→ **Available data**:
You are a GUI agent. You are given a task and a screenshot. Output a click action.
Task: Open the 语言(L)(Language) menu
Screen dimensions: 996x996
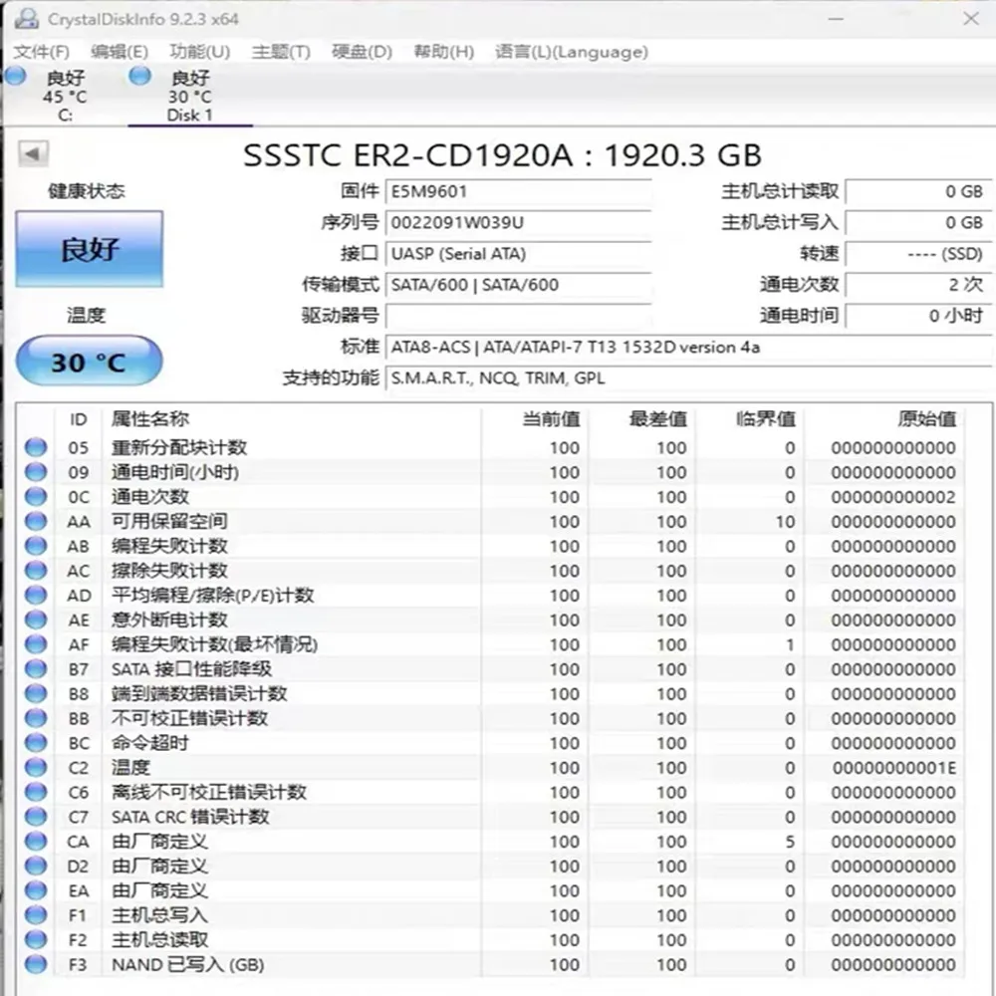coord(571,52)
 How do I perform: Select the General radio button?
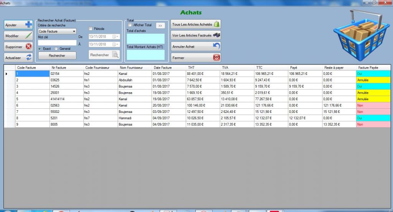[x=56, y=49]
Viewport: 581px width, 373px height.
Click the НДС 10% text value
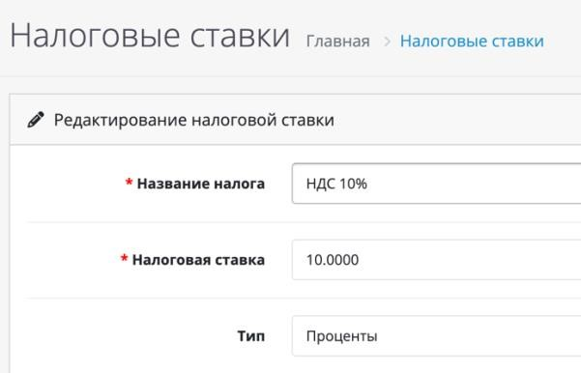336,184

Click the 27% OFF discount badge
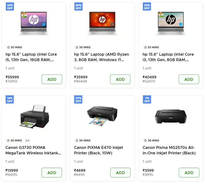pyautogui.click(x=78, y=100)
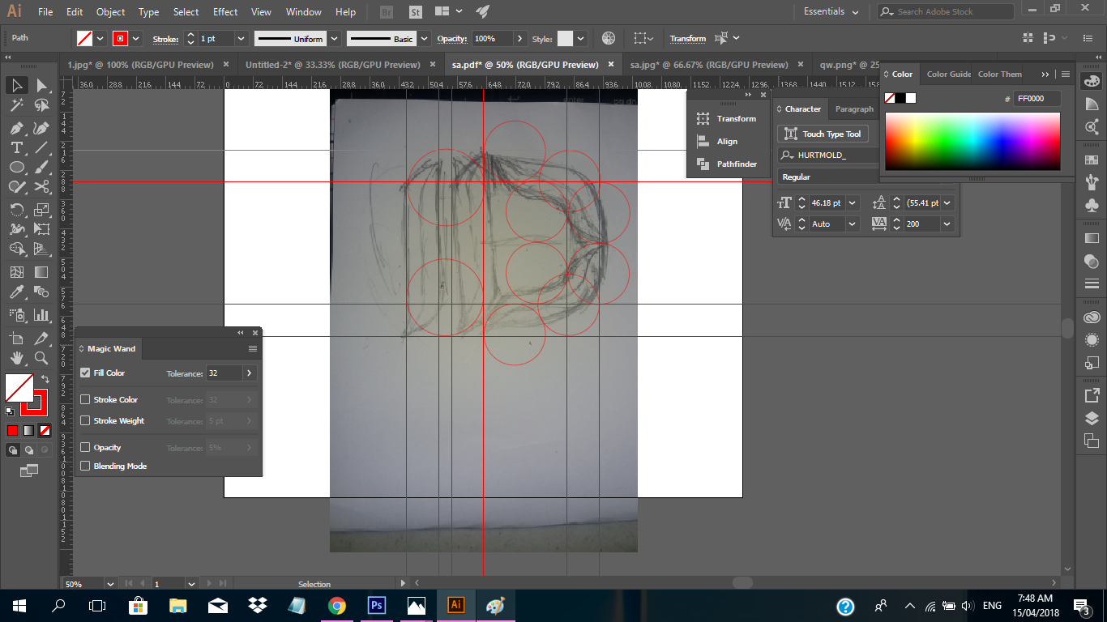Check the Blending Mode option

[x=85, y=467]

→ **Assignment**:
Would you please repeat the entries above verbatim, excluding each picture?

→ **Solution for this exercise**:
You are a GUI agent. You are given a task and a screenshot. Output a click action.
Task: Open the 语言(L)(Language) menu
Screen dimensions: 996x996
coord(571,52)
 How do I perform: Select the General radio button?
[x=56, y=49]
Viewport: 581px width, 373px height.
Click the НДС 10% text value
336,184

Click the 27% OFF discount badge
pyautogui.click(x=78, y=100)
Check the Blending Mode option

[x=85, y=467]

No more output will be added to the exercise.